Records shown START
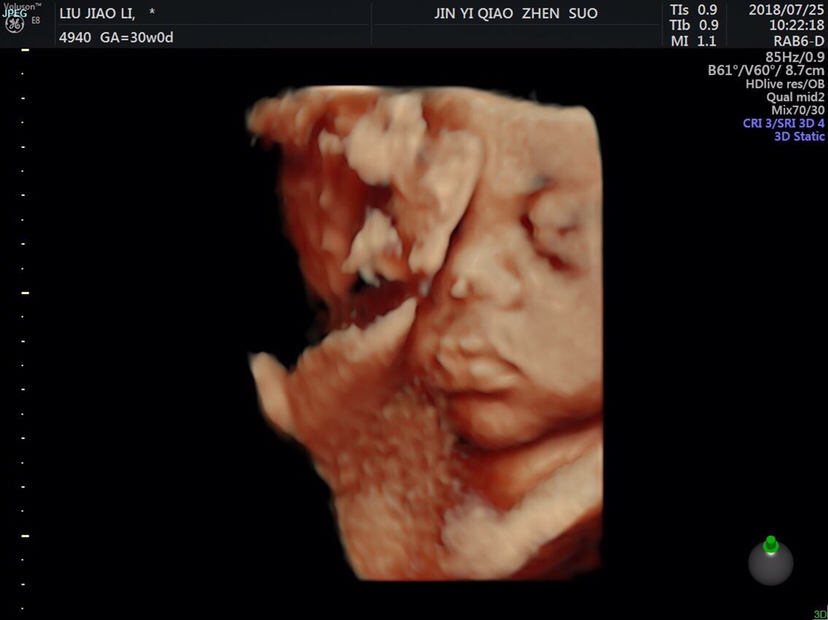Click the MI 1.1 mechanical index reading
The image size is (828, 620).
(693, 41)
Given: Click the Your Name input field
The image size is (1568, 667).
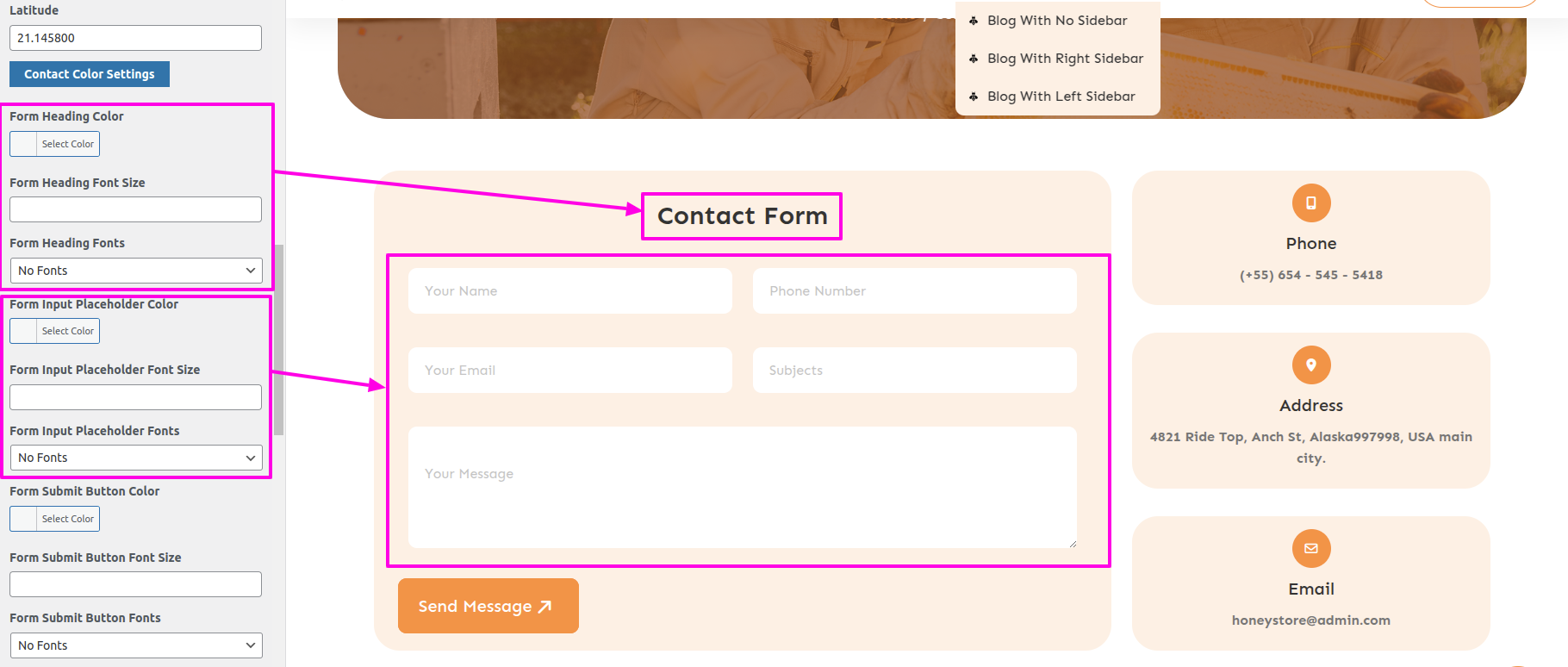Looking at the screenshot, I should pyautogui.click(x=569, y=291).
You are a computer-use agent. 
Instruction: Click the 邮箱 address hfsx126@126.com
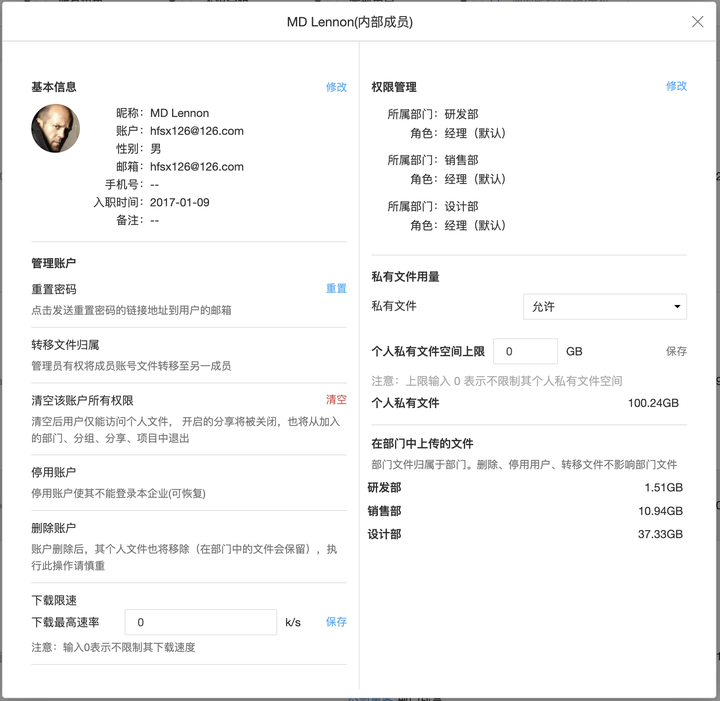tap(197, 167)
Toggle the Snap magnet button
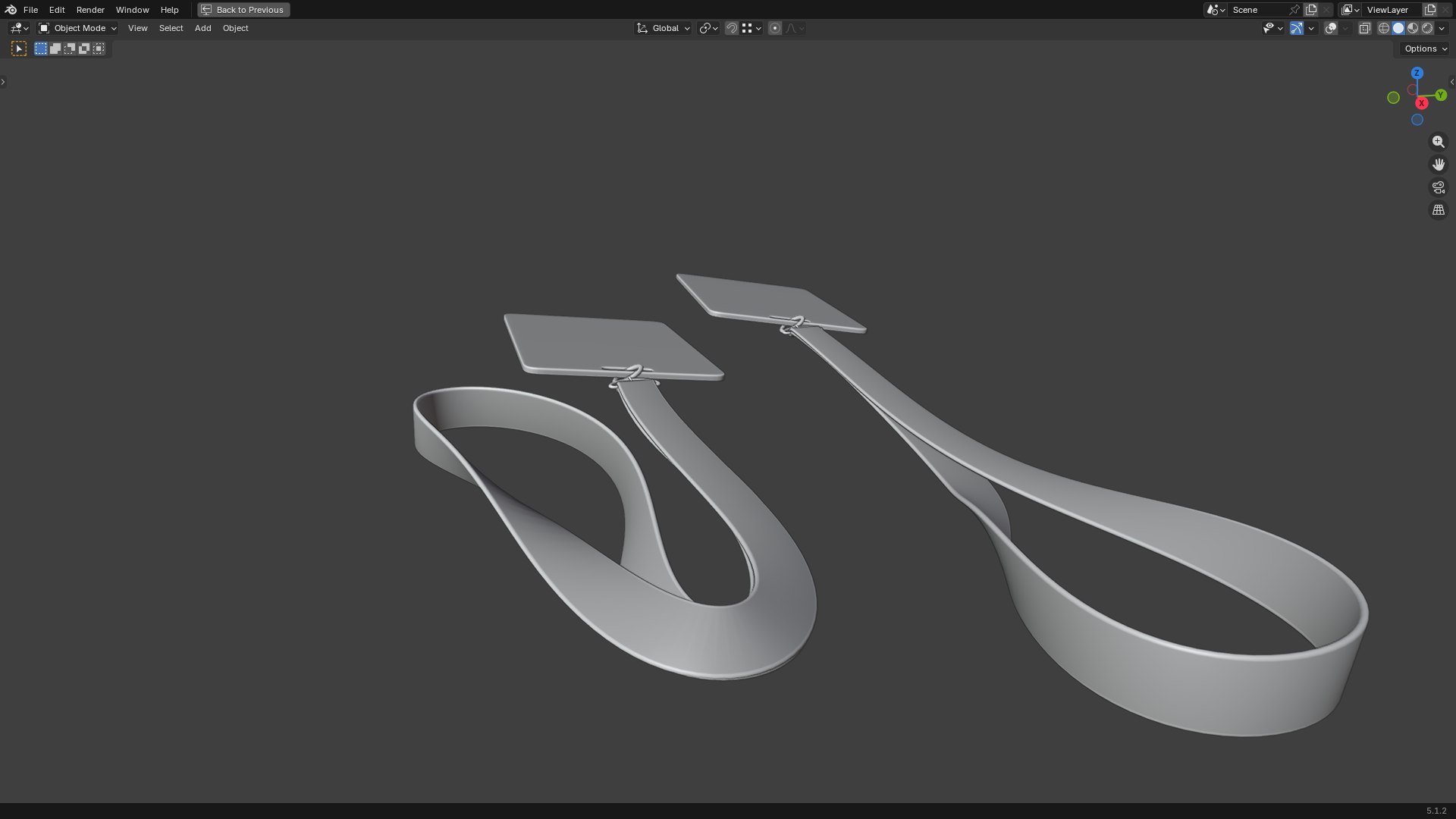The image size is (1456, 819). tap(731, 28)
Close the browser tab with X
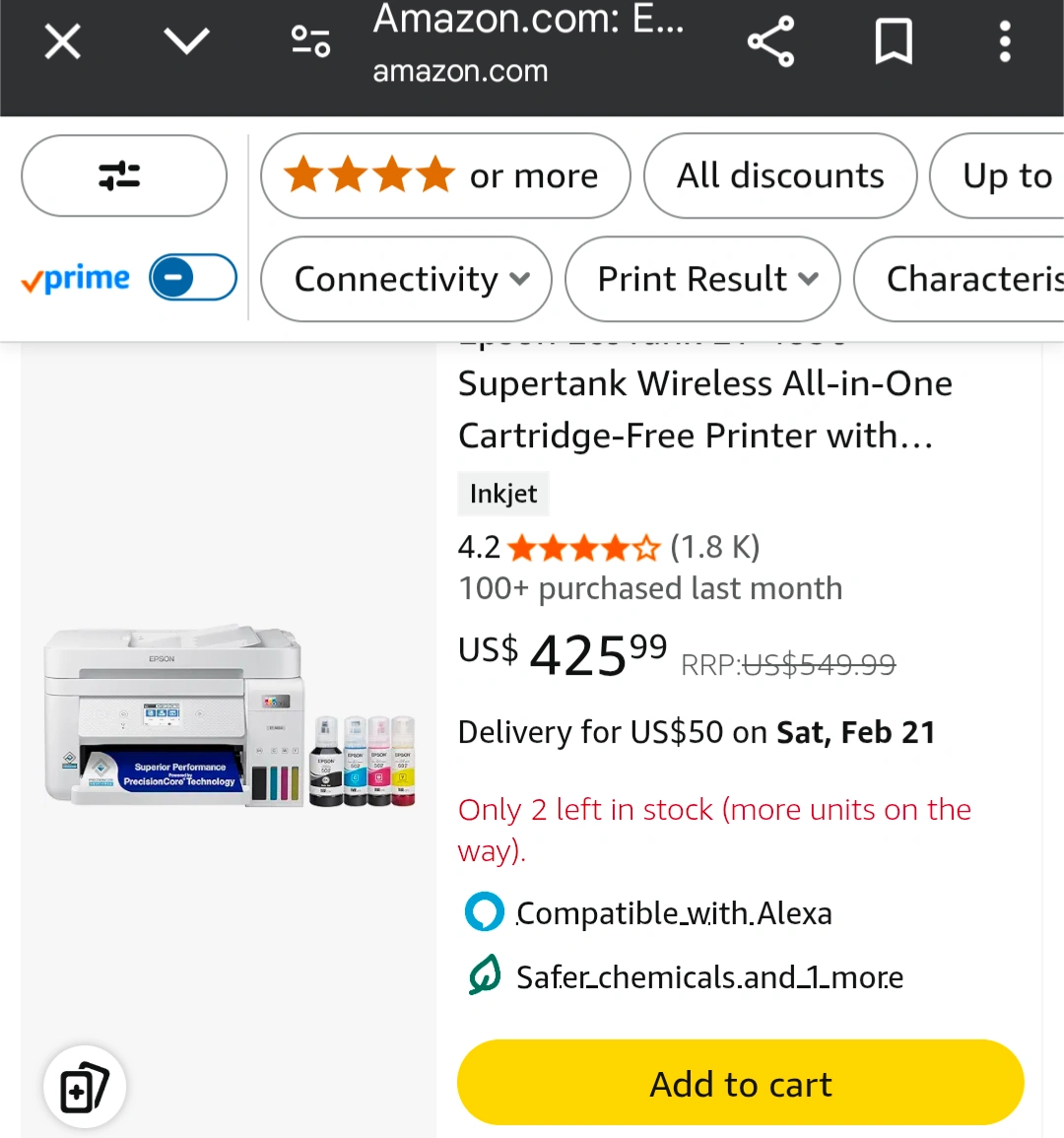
Records shown END
**Work required**
Could you return each line, unchanged, from the line containing "Given: Click the Your Name input field" through the last line of the entries above, leaving out the pictures?

**Output below**
Given: Click the Your Name input field
The image size is (1568, 667).
Looking at the screenshot, I should pyautogui.click(x=569, y=291).
You are a computer-use agent. 
Instruction: Click the 邮箱 address hfsx126@126.com
tap(197, 167)
Toggle the Snap magnet button
The image size is (1456, 819). tap(731, 28)
Close the browser tab with X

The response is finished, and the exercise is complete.